Source data:
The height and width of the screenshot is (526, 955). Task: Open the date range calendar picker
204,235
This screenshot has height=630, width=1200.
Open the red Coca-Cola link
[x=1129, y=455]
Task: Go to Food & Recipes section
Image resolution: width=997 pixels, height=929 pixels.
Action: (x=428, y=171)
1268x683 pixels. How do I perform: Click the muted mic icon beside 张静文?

Task instructions:
In the listing above, find the line containing "This screenshot has height=630, width=1200.", then reproduce it and each line after it through the end, exactly and with nothing added.

Completed exercise:
This screenshot has height=630, width=1200.
Open the red Coca-Cola link
[x=1129, y=455]
Task: Go to Food & Recipes section
Image resolution: width=997 pixels, height=929 pixels.
Action: (x=428, y=171)
1268x683 pixels. How do I perform: Click the muted mic icon beside 张静文?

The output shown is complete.